Кроме творчества, Павезе постоянно возвращался к рассмотрению двух тем. Первая – перспектива самоубийства, искушавшая Павезе по меньшей мере с университетских времен (когда двое его близких друзей покончили с собой): эта тема буквально не сходит со страниц его дневника. Другая – перспектива романтической любви и эротического краха. Павезе предстает перед нами как человек, мучимый глубоким ощущением сексуальной несостоятельности, которое подкреплялось у него всякого рода теориями о сексуальной технике, безнадежности любви и войне полов. Замечания относительно хищности, эксплуататорской сущности женщин перемежаются признаниями в собственном любовном крахе или в невозможности получить сексуальное удовлетворение.

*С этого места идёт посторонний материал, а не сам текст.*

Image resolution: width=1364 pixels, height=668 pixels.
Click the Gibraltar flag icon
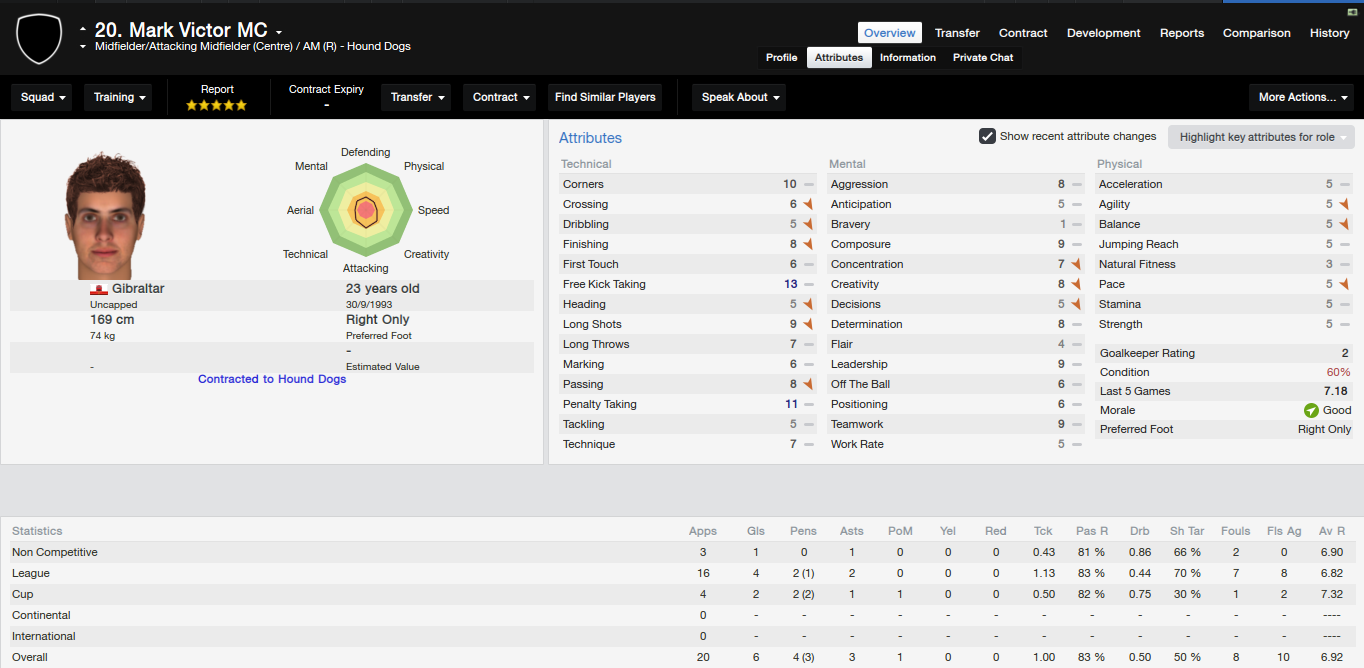tap(99, 289)
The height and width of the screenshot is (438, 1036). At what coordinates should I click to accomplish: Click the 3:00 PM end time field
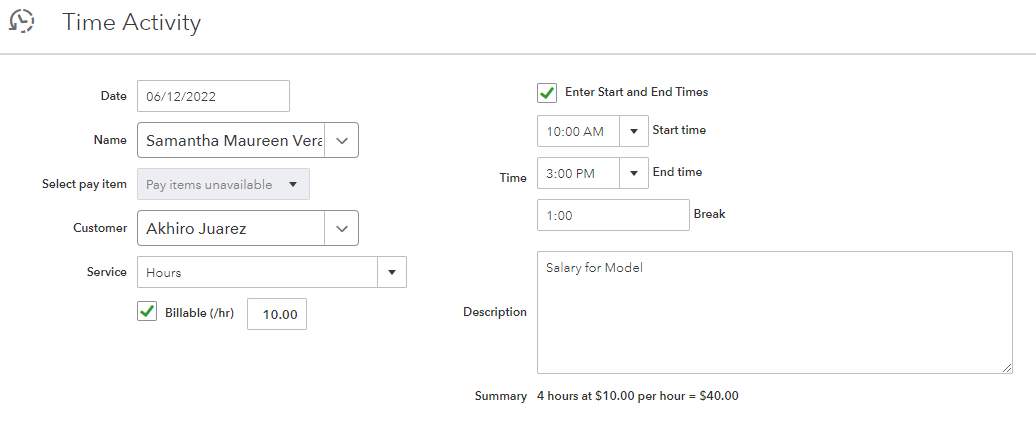pyautogui.click(x=579, y=174)
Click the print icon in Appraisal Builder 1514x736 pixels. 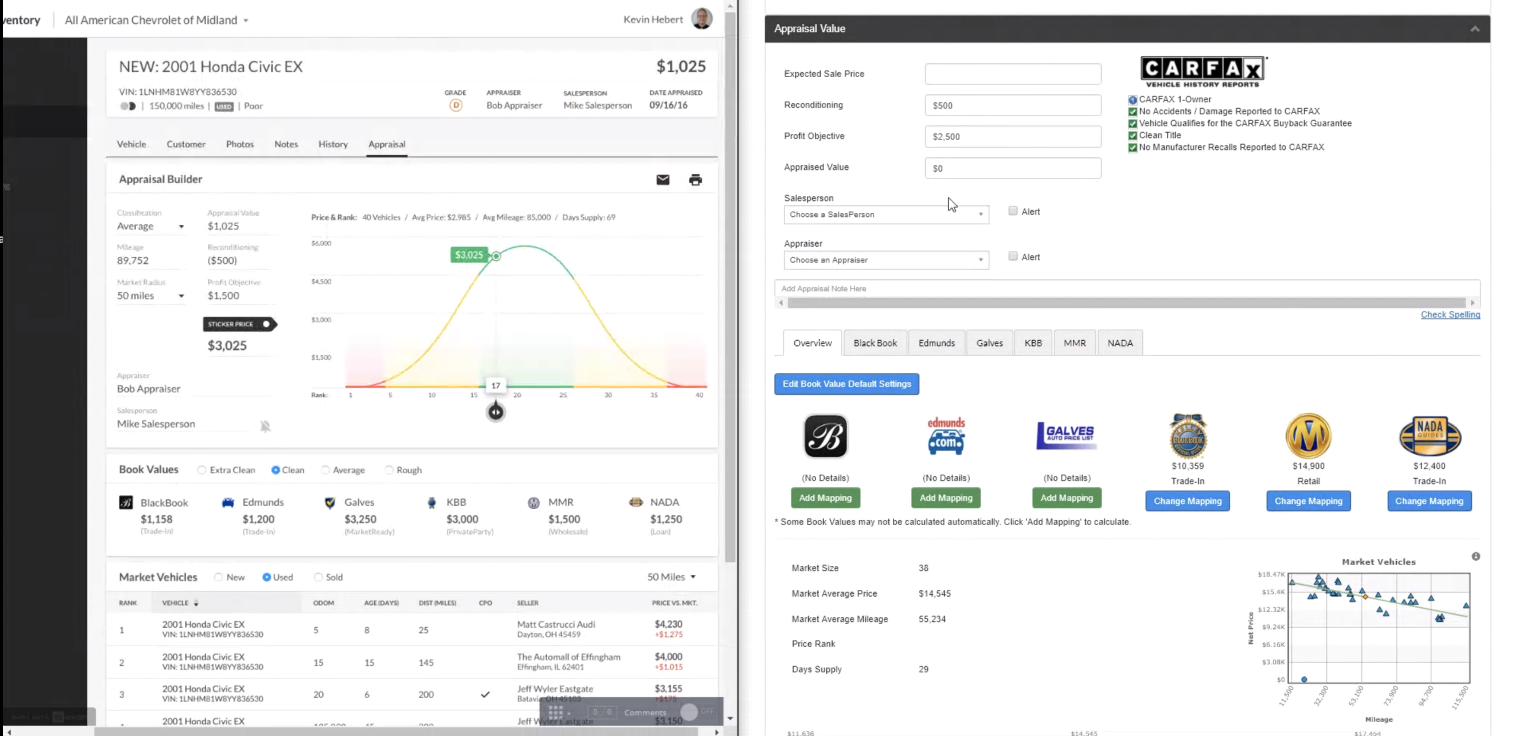point(695,180)
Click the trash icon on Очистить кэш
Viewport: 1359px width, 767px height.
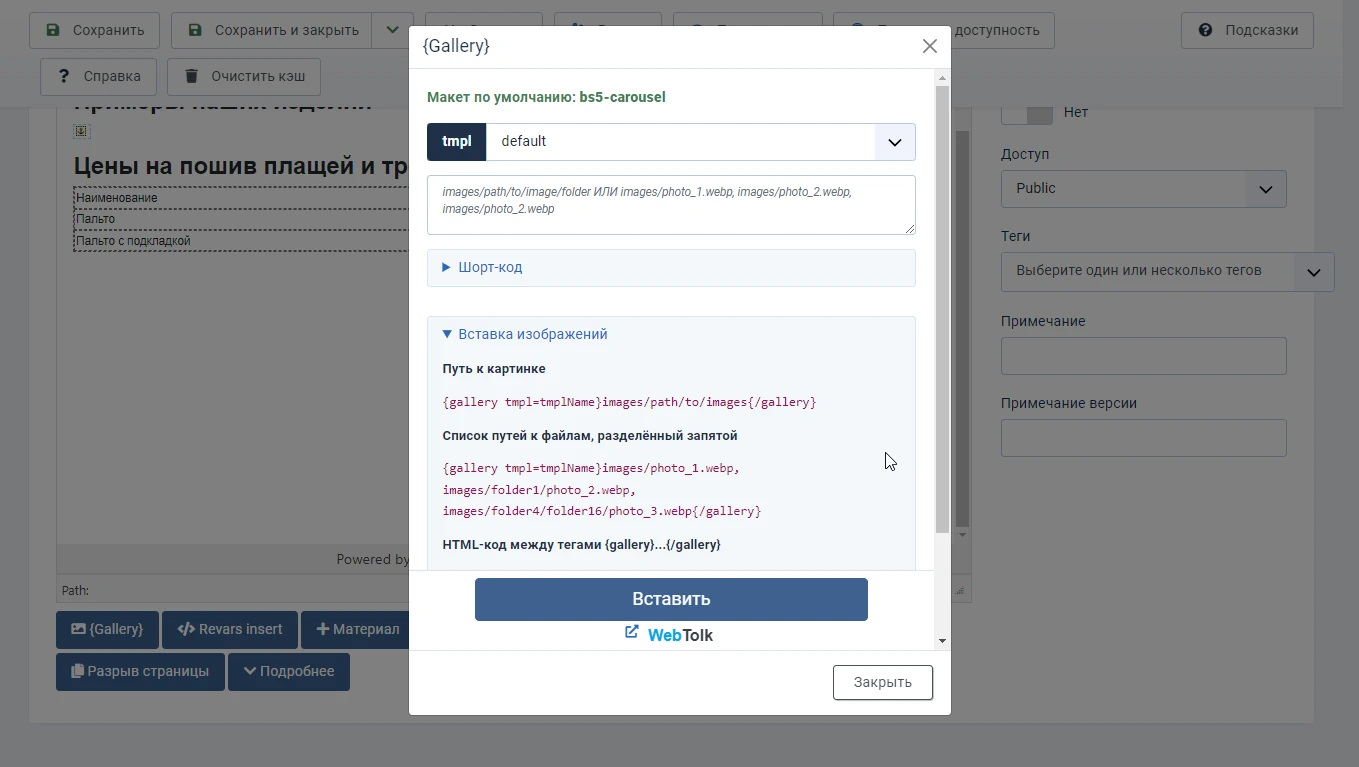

Павезе, который никогда не был женат, фиксирует в дневнике свое восприятие нескольких долгих связей и случайных встреч, обычно либо когда он ожидает затруднений, либо после того как потерпел неудачу. Самих женщин он никогда не описывает; какие-либо конкретные эпизоды этих отношений даже не упоминаются. Обе темы глубоко связаны, как ощущает сам Павезе. В последние месяцы жизни, в разгаре неудачного романа с американской кинозвездой, он пишет: «Человек убивает себя не из-за женщины, а из-за того, что любовь – всякая любовь – выявляет нашу обнаженность, нашу нищету, нашу уязвимость, наше ничтожество… В глубине души – разве я не держался за эту изумительную любовную историю, пока она длилась… заставить себя вернуться к прежней мысли – моему давнему обольщению, получить основание опять думать: любовь – это смерть. Это вечная формула». Или же в иронической манере Павезе замечает: «Не думать о женщинах так же легко, как не думать о смерти». Женщины и смерть никогда не переставали гипнотизировать Павезе, рождая у него тревогу и боль, поскольку в обоих случаях его больше всего волновало, сумеет ли он оказаться на высоте.